■ RECORDS FOR THE EXERCISE

::::::

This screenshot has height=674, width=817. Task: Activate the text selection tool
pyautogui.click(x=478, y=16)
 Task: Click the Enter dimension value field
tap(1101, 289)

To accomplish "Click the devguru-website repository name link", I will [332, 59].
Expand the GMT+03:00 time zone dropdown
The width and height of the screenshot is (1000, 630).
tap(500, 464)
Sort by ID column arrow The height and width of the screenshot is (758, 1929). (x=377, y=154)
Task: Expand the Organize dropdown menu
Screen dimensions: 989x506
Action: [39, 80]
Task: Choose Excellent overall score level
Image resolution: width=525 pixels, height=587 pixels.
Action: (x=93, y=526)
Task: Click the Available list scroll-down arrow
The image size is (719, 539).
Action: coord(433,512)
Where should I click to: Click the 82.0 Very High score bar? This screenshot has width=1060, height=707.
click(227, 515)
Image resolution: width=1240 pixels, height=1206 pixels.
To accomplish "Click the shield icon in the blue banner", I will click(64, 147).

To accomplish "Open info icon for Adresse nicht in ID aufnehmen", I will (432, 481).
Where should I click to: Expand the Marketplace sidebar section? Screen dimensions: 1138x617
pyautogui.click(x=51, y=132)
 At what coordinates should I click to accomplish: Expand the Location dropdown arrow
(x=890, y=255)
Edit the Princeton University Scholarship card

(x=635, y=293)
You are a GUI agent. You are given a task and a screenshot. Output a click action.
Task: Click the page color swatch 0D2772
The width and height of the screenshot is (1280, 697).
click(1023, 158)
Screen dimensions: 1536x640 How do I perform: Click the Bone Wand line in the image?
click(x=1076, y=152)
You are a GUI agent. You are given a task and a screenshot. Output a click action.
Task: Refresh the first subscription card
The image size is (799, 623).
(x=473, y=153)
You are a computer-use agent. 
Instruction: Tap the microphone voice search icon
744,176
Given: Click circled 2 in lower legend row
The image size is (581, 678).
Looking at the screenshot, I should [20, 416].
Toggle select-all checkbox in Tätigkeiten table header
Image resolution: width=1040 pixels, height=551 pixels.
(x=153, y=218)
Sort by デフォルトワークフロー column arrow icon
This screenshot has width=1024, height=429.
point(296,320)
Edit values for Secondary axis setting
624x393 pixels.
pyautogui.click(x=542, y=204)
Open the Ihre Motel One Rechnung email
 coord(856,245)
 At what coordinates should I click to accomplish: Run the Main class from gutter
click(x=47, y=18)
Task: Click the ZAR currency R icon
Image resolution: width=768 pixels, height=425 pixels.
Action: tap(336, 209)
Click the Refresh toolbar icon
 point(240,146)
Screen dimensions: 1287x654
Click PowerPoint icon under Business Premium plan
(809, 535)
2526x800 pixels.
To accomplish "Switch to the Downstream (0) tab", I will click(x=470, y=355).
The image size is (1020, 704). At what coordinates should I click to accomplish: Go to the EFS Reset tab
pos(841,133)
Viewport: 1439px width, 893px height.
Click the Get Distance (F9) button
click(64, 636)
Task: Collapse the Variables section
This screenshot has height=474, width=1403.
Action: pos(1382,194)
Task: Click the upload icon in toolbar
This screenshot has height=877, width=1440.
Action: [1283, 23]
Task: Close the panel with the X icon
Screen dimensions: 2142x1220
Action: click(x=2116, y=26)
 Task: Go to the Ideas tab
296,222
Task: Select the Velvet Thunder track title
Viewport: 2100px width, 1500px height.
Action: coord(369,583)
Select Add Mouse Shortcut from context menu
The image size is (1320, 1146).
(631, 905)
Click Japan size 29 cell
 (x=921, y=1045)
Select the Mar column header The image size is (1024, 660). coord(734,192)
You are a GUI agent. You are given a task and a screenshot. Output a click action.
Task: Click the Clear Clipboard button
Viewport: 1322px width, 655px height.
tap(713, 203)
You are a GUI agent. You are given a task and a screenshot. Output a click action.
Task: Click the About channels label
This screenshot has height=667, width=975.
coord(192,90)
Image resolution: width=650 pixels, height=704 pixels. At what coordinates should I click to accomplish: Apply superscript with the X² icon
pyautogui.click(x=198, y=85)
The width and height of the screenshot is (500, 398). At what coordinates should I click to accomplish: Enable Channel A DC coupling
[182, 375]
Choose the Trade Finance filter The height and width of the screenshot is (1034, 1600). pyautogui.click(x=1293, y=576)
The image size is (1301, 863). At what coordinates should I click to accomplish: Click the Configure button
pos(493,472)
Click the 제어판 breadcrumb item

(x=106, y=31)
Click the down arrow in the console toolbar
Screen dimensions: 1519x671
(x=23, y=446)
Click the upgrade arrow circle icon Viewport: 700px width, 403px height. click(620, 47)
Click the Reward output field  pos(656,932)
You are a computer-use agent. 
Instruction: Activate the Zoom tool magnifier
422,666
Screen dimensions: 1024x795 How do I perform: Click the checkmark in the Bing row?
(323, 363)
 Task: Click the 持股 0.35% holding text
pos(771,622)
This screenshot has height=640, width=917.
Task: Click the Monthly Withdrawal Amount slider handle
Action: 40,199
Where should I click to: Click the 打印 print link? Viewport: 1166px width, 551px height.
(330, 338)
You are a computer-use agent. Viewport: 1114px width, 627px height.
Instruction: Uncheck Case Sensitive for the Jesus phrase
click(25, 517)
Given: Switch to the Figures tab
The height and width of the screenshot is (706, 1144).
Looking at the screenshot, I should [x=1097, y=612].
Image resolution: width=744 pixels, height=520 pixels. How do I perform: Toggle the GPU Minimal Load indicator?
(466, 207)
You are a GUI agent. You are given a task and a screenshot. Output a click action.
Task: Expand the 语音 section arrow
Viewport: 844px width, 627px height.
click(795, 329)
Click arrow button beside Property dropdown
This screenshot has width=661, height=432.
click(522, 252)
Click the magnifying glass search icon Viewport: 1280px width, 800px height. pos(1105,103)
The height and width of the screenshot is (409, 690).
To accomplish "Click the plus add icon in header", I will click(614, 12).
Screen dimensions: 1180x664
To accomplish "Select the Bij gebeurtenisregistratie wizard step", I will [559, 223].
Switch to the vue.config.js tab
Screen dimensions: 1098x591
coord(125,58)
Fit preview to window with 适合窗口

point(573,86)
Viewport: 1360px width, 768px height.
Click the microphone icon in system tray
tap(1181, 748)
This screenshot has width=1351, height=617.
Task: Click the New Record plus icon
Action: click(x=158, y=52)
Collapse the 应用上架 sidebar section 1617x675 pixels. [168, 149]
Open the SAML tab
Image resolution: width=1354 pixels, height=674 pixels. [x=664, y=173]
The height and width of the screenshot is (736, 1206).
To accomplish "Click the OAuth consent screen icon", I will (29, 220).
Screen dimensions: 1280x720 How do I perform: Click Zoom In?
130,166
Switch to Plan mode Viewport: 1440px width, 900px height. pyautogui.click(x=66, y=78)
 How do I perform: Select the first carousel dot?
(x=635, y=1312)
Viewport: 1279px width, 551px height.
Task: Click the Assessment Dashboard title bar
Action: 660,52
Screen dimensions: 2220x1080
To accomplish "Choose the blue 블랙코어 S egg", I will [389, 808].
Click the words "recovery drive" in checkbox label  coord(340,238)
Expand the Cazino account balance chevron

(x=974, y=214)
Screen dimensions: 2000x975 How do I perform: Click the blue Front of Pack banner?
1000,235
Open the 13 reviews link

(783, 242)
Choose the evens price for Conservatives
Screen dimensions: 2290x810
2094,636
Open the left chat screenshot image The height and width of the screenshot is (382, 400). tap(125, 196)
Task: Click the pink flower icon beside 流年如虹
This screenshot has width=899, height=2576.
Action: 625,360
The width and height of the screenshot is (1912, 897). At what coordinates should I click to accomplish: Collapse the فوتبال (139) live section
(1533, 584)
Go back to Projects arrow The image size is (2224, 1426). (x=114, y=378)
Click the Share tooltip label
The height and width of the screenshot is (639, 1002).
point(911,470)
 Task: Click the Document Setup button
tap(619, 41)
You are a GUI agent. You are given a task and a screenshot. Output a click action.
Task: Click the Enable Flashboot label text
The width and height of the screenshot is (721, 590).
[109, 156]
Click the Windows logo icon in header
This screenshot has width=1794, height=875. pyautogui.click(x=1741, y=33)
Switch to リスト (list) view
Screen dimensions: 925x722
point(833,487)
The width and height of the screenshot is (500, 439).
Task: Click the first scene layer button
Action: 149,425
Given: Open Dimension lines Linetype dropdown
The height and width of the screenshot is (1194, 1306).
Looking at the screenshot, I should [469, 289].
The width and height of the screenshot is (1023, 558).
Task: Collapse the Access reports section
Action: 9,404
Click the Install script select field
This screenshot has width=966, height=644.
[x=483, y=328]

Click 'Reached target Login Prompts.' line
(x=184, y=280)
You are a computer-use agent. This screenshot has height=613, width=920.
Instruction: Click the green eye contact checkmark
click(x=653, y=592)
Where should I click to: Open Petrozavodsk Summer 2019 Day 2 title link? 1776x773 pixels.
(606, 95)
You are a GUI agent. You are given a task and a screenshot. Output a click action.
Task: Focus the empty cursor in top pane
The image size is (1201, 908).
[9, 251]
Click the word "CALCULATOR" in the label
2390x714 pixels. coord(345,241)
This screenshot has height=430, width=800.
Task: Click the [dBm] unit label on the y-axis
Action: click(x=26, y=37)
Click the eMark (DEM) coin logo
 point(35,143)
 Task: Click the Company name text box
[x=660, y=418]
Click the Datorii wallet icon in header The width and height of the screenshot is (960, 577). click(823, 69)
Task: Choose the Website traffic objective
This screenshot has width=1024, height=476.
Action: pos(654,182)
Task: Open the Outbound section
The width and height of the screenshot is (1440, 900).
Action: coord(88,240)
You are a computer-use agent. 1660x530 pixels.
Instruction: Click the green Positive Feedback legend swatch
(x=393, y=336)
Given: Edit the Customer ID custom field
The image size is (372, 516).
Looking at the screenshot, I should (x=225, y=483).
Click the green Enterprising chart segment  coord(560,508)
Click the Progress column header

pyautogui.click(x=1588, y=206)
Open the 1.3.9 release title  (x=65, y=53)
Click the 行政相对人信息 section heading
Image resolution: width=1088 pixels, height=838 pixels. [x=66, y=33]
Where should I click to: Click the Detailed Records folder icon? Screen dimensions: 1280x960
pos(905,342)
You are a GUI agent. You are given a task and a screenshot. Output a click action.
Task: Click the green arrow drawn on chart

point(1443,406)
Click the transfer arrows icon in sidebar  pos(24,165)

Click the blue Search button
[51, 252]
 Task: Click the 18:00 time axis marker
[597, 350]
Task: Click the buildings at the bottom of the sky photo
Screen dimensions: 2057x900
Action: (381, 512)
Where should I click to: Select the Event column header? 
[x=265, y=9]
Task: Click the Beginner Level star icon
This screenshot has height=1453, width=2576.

::::::

■ TRY IT
Tally the lines of the listing in which the string "Choose" appears, and state the tally alone.

■ ANSWER BOX
5